__What is required__. Extract the lines of the listing starting at its first line and ending at the line containing "point(177,359)", and copy them word for word.

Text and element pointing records
◇ ◇ ◇ ◇ ◇

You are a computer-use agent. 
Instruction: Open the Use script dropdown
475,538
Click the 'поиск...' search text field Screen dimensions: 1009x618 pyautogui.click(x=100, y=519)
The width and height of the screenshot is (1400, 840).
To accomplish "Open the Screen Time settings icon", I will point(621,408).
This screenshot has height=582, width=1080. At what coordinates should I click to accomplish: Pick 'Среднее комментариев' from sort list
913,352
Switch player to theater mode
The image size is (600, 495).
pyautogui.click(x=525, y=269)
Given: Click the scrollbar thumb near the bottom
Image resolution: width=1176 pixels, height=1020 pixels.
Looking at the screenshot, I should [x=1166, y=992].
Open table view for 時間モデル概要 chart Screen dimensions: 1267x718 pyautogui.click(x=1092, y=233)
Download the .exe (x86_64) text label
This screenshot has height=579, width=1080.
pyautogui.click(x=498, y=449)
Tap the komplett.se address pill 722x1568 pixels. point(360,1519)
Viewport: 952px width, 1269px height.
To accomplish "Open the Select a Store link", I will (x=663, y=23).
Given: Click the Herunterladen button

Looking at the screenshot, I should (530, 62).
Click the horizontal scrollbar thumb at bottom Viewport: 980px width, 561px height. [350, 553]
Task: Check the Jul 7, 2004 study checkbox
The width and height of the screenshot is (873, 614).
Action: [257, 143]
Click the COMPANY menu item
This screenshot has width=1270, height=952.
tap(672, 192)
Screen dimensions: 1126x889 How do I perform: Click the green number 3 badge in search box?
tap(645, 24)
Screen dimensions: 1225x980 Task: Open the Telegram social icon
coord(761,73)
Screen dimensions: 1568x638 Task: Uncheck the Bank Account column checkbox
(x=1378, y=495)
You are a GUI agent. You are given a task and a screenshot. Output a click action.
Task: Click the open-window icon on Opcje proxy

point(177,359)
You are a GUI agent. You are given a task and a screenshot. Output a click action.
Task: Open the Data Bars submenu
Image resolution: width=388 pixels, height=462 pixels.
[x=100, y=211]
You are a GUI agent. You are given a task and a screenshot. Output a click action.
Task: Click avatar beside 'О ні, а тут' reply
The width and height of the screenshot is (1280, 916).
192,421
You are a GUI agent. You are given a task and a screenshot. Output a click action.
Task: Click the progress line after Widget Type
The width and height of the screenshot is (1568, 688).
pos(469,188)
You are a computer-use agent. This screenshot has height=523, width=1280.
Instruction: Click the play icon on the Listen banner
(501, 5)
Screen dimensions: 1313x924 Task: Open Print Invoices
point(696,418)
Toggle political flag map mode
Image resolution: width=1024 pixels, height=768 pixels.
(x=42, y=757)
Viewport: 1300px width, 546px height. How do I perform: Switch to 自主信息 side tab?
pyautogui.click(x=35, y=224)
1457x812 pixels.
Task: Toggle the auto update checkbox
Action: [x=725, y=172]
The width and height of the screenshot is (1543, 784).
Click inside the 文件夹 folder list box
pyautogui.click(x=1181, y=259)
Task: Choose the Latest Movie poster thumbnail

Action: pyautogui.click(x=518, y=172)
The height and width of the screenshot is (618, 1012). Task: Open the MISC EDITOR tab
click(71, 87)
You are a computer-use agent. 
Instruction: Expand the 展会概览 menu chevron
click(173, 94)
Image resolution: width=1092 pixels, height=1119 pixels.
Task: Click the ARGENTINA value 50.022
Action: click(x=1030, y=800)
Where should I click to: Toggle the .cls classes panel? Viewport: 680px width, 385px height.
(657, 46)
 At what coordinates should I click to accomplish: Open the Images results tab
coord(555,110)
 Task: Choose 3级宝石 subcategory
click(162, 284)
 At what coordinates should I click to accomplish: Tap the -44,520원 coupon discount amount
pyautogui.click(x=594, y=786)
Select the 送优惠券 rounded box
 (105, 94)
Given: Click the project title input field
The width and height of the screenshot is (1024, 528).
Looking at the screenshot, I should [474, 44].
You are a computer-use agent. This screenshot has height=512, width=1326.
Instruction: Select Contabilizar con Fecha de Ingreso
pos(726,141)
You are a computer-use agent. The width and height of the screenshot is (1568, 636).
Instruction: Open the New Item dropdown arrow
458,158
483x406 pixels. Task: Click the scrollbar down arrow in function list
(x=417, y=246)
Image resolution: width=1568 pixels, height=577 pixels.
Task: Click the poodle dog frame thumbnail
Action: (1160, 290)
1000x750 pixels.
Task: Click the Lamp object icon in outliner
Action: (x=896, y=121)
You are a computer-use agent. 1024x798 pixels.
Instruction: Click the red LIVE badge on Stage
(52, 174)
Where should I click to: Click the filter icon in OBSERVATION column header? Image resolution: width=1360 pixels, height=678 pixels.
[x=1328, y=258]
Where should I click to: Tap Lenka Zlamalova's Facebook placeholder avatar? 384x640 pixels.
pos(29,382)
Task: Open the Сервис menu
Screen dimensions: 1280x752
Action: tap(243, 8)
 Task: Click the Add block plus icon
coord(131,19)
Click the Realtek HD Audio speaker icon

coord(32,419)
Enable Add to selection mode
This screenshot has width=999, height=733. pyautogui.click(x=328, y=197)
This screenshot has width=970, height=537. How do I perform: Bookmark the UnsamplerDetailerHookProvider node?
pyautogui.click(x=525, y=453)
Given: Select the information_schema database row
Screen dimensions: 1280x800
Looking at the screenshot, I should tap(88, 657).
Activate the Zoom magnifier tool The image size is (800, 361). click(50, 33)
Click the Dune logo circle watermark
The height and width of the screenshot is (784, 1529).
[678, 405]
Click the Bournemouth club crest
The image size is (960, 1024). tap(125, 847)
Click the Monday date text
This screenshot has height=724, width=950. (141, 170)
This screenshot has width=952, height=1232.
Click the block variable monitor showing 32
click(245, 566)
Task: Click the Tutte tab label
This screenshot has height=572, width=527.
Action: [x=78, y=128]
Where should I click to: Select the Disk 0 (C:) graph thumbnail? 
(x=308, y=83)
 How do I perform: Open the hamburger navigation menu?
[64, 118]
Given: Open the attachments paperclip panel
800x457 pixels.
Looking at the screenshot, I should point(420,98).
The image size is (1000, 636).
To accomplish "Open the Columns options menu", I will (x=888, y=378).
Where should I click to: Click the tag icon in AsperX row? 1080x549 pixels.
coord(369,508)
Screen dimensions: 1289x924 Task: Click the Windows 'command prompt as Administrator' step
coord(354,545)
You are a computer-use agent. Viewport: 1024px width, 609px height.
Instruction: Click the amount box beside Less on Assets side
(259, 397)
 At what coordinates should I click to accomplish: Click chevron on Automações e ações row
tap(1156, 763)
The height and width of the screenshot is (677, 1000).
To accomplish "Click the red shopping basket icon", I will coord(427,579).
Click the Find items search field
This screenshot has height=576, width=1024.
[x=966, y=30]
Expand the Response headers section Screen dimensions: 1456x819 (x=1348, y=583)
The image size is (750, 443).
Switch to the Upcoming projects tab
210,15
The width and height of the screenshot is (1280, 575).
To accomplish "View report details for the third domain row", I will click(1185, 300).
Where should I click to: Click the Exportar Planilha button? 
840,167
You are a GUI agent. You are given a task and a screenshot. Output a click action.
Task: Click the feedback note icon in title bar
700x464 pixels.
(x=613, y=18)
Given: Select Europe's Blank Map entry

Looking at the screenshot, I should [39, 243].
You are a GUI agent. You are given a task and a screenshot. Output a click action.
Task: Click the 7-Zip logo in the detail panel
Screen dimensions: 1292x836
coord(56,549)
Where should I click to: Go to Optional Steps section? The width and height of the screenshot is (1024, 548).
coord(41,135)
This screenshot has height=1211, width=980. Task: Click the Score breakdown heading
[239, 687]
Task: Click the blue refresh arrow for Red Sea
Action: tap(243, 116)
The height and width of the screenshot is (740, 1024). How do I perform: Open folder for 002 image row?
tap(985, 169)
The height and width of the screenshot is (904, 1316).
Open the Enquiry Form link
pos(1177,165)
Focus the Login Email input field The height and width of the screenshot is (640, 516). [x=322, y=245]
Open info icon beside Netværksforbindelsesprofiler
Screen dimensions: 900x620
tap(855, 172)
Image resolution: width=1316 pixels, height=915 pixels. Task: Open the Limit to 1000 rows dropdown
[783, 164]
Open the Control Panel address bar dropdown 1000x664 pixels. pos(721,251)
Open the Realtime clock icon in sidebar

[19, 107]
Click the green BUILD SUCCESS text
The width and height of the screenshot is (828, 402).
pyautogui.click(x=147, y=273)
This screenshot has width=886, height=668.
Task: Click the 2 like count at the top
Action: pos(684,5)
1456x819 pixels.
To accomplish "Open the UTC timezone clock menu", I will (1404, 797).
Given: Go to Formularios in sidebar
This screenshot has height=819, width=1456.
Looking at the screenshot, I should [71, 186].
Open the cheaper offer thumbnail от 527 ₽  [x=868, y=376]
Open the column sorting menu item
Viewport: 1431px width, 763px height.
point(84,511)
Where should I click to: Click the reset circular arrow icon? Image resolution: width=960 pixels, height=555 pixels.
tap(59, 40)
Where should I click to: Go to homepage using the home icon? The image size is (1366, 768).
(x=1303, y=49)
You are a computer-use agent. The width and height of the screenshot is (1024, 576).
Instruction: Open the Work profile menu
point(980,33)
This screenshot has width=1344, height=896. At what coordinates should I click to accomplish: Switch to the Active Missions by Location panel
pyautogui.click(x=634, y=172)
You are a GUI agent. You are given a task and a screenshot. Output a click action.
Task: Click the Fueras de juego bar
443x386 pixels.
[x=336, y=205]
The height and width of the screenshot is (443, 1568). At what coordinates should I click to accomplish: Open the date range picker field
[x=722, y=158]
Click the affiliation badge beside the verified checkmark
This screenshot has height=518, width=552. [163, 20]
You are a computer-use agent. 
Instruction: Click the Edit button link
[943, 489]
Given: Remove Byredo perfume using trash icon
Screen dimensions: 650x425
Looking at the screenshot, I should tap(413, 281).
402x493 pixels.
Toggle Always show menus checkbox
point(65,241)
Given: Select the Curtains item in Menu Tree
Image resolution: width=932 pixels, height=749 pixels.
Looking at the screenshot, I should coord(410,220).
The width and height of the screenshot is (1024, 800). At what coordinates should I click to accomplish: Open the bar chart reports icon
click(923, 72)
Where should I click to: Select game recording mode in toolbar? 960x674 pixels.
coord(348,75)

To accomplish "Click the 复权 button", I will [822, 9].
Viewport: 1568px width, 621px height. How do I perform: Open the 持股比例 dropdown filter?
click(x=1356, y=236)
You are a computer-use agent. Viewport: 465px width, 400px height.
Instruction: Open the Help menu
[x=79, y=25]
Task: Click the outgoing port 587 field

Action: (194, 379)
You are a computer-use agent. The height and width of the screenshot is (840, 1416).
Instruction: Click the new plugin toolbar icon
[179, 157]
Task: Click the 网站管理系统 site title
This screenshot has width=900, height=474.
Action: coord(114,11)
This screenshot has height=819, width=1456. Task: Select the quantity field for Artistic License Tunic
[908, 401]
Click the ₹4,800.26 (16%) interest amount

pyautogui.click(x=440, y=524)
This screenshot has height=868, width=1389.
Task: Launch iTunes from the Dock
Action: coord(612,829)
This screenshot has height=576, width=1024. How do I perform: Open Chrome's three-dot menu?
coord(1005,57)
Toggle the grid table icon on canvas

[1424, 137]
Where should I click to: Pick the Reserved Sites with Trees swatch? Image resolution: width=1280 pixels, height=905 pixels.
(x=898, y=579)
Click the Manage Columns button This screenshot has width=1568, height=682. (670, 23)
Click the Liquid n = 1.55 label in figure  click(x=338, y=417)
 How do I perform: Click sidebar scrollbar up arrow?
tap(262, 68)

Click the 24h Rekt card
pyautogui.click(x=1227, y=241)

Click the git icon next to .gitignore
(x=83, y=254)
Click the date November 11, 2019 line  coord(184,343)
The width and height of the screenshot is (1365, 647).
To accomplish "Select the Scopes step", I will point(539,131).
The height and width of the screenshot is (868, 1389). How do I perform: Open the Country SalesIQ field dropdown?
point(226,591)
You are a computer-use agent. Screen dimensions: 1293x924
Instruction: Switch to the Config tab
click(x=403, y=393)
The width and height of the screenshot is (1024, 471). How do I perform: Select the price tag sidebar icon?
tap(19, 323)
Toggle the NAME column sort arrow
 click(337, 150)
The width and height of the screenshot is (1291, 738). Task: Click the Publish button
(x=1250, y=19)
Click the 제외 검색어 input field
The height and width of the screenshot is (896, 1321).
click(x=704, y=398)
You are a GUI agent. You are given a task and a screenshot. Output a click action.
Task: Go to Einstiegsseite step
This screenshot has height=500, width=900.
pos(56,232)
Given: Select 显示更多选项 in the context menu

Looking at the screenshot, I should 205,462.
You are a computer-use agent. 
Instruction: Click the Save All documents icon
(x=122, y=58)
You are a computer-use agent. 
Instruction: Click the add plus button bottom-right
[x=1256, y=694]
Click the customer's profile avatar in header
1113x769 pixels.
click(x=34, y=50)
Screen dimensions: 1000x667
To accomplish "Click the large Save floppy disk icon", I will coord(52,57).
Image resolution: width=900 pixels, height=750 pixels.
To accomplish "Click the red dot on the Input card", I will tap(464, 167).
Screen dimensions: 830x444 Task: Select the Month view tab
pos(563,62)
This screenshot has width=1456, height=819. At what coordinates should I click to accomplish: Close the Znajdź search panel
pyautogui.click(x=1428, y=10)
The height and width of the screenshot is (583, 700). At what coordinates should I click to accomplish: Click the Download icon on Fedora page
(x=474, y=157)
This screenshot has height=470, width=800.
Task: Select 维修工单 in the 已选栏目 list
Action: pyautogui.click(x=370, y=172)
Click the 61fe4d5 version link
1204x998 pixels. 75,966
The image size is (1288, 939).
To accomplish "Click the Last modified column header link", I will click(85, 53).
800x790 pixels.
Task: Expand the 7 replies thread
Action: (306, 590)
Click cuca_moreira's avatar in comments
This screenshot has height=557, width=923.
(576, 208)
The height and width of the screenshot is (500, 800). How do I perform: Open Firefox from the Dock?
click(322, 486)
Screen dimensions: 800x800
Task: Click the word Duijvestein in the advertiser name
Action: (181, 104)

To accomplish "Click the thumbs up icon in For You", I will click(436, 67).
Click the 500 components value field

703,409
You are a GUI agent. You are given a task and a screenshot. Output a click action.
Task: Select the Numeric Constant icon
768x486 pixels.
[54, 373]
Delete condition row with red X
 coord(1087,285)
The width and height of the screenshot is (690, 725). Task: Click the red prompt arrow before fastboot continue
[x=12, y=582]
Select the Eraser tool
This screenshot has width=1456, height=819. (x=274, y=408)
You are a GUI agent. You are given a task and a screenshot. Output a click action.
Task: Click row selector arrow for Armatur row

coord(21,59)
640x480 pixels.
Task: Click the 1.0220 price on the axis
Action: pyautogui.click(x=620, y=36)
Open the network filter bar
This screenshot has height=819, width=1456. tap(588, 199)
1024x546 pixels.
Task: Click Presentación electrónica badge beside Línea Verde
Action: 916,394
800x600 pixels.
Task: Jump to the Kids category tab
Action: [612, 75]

◇ ◇ ◇ ◇ ◇

__Response__.
You are a computer-use agent. 
Instruction: Open the Use script dropdown
475,538
Click the 'поиск...' search text field Screen dimensions: 1009x618 pyautogui.click(x=100, y=519)
The width and height of the screenshot is (1400, 840).
To accomplish "Open the Screen Time settings icon", I will point(621,408).
This screenshot has height=582, width=1080. At what coordinates should I click to accomplish: Pick 'Среднее комментариев' from sort list
913,352
Switch player to theater mode
The image size is (600, 495).
pyautogui.click(x=525, y=269)
Given: Click the scrollbar thumb near the bottom
Image resolution: width=1176 pixels, height=1020 pixels.
Looking at the screenshot, I should [x=1166, y=992].
Open table view for 時間モデル概要 chart Screen dimensions: 1267x718 pyautogui.click(x=1092, y=233)
Download the .exe (x86_64) text label
This screenshot has height=579, width=1080.
pyautogui.click(x=498, y=449)
Tap the komplett.se address pill 722x1568 pixels. point(360,1519)
Viewport: 952px width, 1269px height.
To accomplish "Open the Select a Store link", I will (x=663, y=23).
Given: Click the Herunterladen button

Looking at the screenshot, I should (530, 62).
Click the horizontal scrollbar thumb at bottom Viewport: 980px width, 561px height. [350, 553]
Task: Check the Jul 7, 2004 study checkbox
The width and height of the screenshot is (873, 614).
Action: [257, 143]
Click the COMPANY menu item
This screenshot has width=1270, height=952.
tap(672, 192)
Screen dimensions: 1126x889 How do I perform: Click the green number 3 badge in search box?
tap(645, 24)
Screen dimensions: 1225x980 Task: Open the Telegram social icon
coord(761,73)
Screen dimensions: 1568x638 Task: Uncheck the Bank Account column checkbox
(x=1378, y=495)
You are a GUI agent. You are given a task and a screenshot. Output a click action.
Task: Click the open-window icon on Opcje proxy

point(177,359)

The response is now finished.